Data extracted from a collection
━━━━━━

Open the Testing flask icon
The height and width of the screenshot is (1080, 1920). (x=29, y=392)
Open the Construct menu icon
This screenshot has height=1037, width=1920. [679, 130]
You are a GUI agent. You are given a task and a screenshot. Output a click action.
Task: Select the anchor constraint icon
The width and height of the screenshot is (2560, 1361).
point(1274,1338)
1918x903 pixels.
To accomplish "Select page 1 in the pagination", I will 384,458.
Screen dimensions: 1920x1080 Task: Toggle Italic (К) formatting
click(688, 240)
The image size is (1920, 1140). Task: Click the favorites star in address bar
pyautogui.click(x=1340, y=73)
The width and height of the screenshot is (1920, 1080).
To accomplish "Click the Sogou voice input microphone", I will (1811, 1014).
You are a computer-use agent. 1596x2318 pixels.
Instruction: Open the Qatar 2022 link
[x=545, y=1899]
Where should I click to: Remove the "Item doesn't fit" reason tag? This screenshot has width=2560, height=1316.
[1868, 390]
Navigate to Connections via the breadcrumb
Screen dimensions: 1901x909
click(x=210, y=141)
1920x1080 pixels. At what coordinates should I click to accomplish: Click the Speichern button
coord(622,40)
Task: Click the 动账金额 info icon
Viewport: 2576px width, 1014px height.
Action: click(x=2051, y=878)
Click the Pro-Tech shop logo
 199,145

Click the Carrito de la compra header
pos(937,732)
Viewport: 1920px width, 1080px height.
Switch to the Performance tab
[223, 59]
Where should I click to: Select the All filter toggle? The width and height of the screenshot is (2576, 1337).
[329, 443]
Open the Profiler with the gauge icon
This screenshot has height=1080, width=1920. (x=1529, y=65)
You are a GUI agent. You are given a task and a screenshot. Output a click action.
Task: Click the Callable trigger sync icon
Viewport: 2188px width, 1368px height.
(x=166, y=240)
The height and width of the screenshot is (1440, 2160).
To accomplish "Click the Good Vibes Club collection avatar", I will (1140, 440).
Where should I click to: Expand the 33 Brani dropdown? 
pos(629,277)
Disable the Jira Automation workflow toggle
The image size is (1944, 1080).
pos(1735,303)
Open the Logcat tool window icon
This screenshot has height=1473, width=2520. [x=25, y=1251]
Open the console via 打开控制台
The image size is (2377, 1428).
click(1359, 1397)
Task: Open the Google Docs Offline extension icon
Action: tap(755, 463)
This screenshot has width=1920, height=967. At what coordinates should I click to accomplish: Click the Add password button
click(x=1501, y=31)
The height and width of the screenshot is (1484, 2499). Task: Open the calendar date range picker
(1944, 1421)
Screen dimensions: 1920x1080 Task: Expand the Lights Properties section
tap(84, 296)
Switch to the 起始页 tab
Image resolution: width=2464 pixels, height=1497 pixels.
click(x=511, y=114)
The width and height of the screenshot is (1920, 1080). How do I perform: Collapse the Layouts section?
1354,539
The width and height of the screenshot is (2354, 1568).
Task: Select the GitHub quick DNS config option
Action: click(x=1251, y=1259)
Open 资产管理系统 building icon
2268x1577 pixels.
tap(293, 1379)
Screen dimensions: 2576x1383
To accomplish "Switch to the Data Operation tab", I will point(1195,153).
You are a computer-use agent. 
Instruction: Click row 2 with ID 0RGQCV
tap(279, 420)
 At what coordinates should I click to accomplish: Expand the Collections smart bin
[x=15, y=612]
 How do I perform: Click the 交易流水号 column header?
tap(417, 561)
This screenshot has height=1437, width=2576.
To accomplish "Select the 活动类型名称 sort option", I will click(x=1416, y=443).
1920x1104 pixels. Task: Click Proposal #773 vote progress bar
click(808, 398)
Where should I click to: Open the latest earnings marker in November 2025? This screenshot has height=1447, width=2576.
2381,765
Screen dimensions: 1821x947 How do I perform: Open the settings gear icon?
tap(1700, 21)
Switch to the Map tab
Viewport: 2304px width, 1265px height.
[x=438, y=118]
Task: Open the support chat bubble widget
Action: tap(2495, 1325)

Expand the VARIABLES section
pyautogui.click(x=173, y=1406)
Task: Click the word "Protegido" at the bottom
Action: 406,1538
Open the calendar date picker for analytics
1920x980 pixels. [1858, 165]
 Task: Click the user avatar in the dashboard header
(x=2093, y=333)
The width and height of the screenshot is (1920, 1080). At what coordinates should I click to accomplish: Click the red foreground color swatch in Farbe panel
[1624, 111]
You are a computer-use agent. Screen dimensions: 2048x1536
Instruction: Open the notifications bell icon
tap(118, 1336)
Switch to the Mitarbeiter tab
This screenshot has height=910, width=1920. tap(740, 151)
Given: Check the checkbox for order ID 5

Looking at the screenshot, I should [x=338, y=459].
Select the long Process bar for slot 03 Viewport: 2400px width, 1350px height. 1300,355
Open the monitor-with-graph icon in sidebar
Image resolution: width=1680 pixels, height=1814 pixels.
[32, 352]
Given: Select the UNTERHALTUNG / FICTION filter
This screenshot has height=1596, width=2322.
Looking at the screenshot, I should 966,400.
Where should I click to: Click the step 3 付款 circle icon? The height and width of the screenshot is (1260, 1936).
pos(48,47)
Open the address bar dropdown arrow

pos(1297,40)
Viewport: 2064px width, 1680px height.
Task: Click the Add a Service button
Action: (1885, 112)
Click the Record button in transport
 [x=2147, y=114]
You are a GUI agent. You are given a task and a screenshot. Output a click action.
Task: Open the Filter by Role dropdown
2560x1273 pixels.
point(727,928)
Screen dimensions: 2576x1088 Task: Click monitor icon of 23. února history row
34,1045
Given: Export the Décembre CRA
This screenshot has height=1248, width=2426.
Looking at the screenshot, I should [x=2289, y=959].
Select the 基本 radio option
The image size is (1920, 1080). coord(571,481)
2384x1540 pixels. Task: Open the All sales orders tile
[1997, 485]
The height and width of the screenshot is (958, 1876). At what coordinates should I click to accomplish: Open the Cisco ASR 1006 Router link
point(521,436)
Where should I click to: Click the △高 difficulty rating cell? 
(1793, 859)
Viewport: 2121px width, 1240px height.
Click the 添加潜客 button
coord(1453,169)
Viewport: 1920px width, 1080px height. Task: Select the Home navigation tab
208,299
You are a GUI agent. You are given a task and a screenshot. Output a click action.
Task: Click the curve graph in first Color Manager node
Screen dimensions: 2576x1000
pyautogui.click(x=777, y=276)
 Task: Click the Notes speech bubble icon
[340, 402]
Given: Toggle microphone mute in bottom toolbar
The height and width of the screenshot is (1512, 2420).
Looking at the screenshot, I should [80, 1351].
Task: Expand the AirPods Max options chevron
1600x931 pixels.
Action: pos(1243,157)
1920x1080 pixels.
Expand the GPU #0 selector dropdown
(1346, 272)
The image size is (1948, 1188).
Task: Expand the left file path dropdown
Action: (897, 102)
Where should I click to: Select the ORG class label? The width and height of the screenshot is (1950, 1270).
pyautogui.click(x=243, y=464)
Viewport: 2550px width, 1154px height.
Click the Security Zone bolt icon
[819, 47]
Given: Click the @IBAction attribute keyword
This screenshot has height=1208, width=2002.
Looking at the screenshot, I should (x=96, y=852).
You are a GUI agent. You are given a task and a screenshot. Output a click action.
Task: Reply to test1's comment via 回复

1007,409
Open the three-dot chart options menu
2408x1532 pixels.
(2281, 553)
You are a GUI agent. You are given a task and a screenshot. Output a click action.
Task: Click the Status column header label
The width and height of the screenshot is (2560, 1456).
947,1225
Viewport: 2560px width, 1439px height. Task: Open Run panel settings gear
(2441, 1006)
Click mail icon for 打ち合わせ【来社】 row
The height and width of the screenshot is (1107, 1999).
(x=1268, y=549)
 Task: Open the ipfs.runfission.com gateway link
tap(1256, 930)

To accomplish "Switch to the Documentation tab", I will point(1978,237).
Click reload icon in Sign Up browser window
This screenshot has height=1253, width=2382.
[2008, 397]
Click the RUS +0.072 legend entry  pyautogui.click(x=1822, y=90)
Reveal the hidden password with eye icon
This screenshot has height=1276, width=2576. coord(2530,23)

━━━━━━

**Work to complete**: This exercise requires the lines of the entries containing the string "microphone".

**Task result**:
To accomplish "Click the Sogou voice input microphone", I will (1811, 1014).
Given: Toggle microphone mute in bottom toolbar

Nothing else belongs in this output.